A common simplified model for a tone hole is:

$$ L_{\text{needed}} = x_h + \delta_h $$

So:

$$ x_h = L_{\text{needed}} - \delta_h $$

Where: • x_h = physical hole-center distance from embouchure reference • $L_{\text{needed}} = \frac{v}{2f}$ • $\delta_h$ = tone-hole end correction

A rough approximation is that $\delta_h$ gets larger when: • hole diameter is smaller • wall thickness is thicker

One intuitive approximation is that:

$$ \delta_h \propto \frac{t}{d_h^2} $$

where: • t = wall thickness • d_h = hole diameter

That is not a precision build formula by itself, but it captures the behavior: • thicker wall → weaker vent • smaller hole → weaker vent • weaker vent → acoustic end moves farther away than you want

Which is exactly the “can’t decide which octave” mess you were describing.

⸻

1. Practical step-by-step design equations

If you want a usable design workflow, it looks like this.

Step A: pick your notes

Suppose your scale notes are $f_1, f_2, f_3, \dots$

Step B: compute ideal acoustic lengths

$$ L_n = \frac{v}{2f_n} $$

Step C: choose a starting bore

Say inside diameter is $D$

Step D: estimate physical hole centers

$$ x_n \approx L_n - \delta_n $$

Where $\delta_n$ is a guessed correction based on hole size and wall thickness.

Step E: start with conservative hole sizes

Pick smaller pilot holes first.

Step F: enlarge gradually upward

Because enlarging a hole generally: • raises the note • strengthens venting • stabilizes response

⸻

1. What enlarging a hole does mathematically

A bigger hole reduces the tone-hole correction.

In other words:

$$ d_h \uparrow \Rightarrow \delta_h \downarrow $$

and therefore the hole behaves more like a true open end.
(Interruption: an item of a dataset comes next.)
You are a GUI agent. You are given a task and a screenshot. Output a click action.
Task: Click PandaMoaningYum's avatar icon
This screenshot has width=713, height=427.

That makes the effective length shorter, so the pitch rises and usually stabilizes better.

So when your upper holes are too small:

$$ \delta_h \text{ is too large} $$

which means the flute doesn’t strongly commit to the intended shorter air column.

⸻

1. A very practical design approximation

For a homemade flute, a decent first-pass approach is:

Hole positions

$$ x_n \approx \frac{v}{2f_n} - C_n $$

Where C_n is a small empirical correction.

Hole sizes

Start around:

$$ d_h \approx 0.35D \text{ to } 0.45D $$

for middle holes, then adjust by testing.

Upper holes often end up a bit larger acoustically than you think they should.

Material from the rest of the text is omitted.